_Given text_:

-*-*-

This blog post features the text:

But software and programming isn’t always a hard science, either. Once you get past the does this code compile or not questions, you’re dealing with issues of best practices, experiences, and behaviors. Perhaps because our communities have become so accustomed to getting quick, accurate, and timely answers, they feel that even a subjective Stack Overflow is better than the alternatives. So much so, that our fellow programmers created a sister site specifically for their pent up subjective questions. Take one heaping pile of subjective questions, bottle it up for over two years and… kablooey!

stats
(source: stackoverflow.com)

The programmers.stackexchange.com site exploded overnight, hosting some of the best (and worst) questions on the Stack Exchange network.

and then further down:

You can expect to see these guidelines enforced on programmers.stackexchange.com over the next week or so, and made policy network-wide, wherever subjectivity is part of the site topic itself.

-*-*-

_Dataset records_:

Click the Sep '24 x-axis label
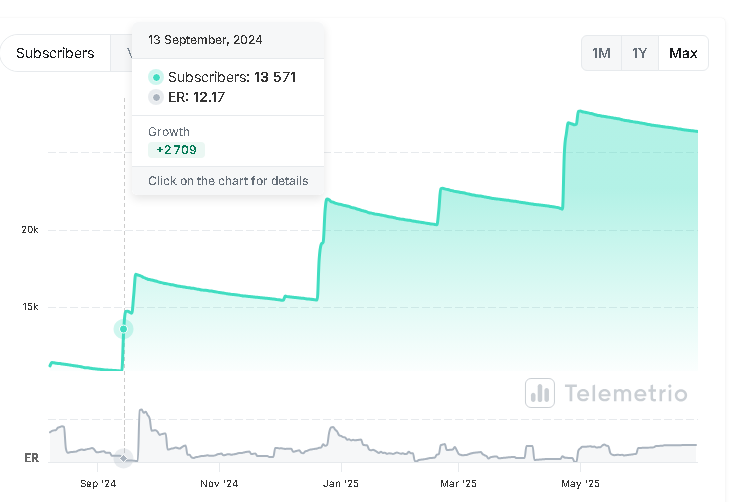The width and height of the screenshot is (730, 502). 98,483
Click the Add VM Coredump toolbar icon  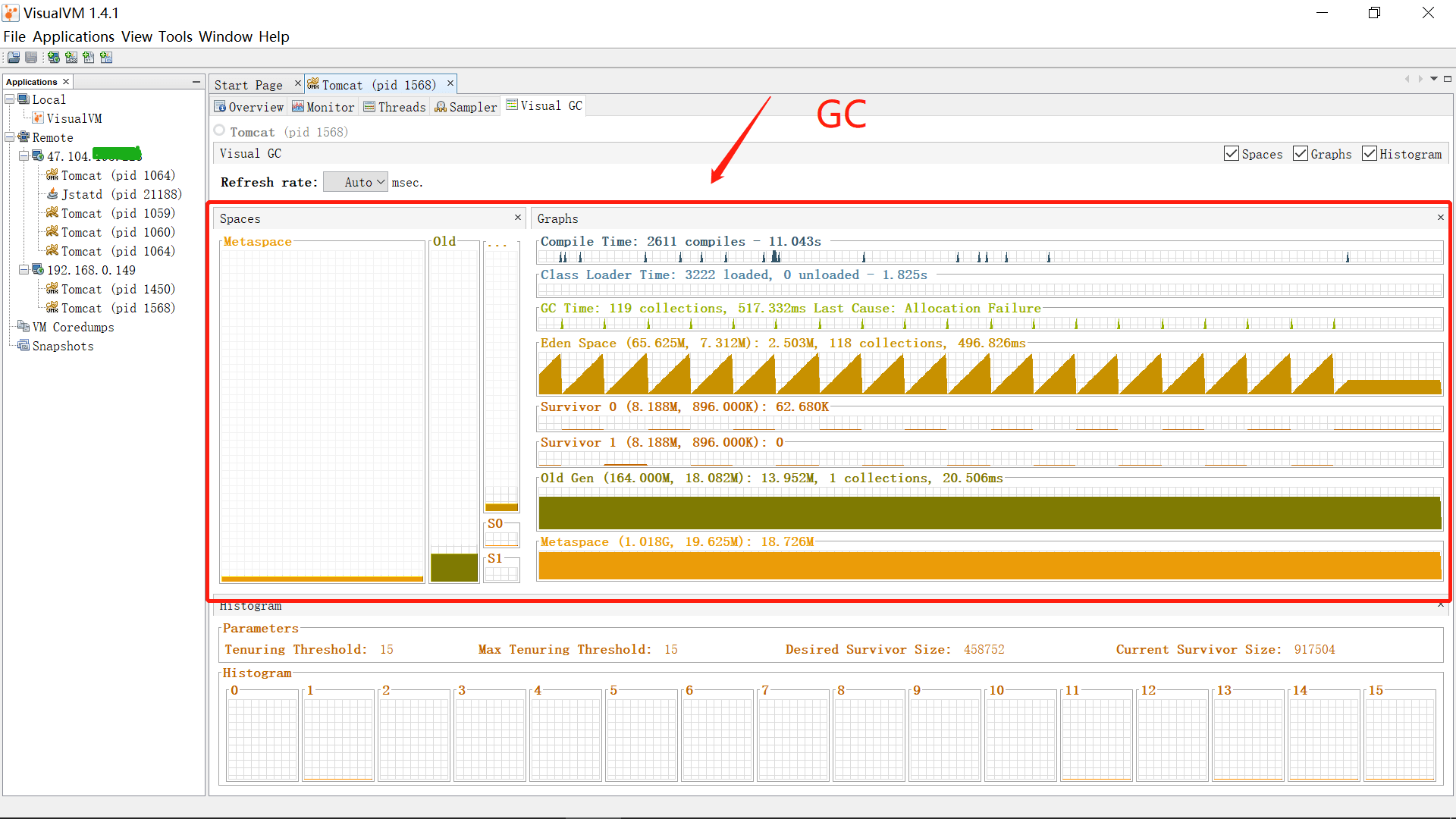(x=89, y=57)
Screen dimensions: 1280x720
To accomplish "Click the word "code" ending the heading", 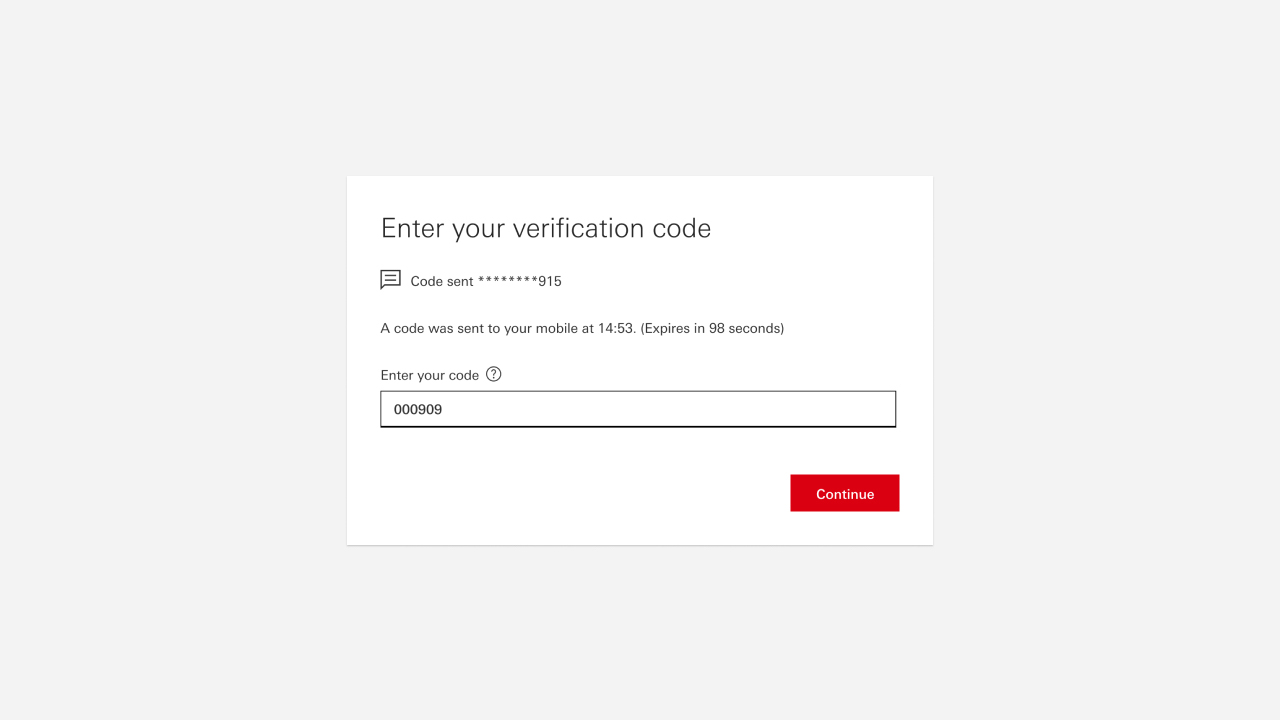I will (x=682, y=228).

-*-*-

_Exercise requirements_:
Rewrite the blog post excerpt from "But software and" through "years and… kablooey!", putting "companion site" wherever "sister site" appears.

_Output below_:
But software and programming isn’t always a hard science, either. Once you get past the does this code compile or not questions, you’re dealing with issues of best practices, experiences, and behaviors. Perhaps because our communities have become so accustomed to getting quick, accurate, and timely answers, they feel that even a subjective Stack Overflow is better than the alternatives. So much so, that our fellow programmers created a companion site specifically for their pent up subjective questions. Take one heaping pile of subjective questions, bottle it up for over two years and… kablooey!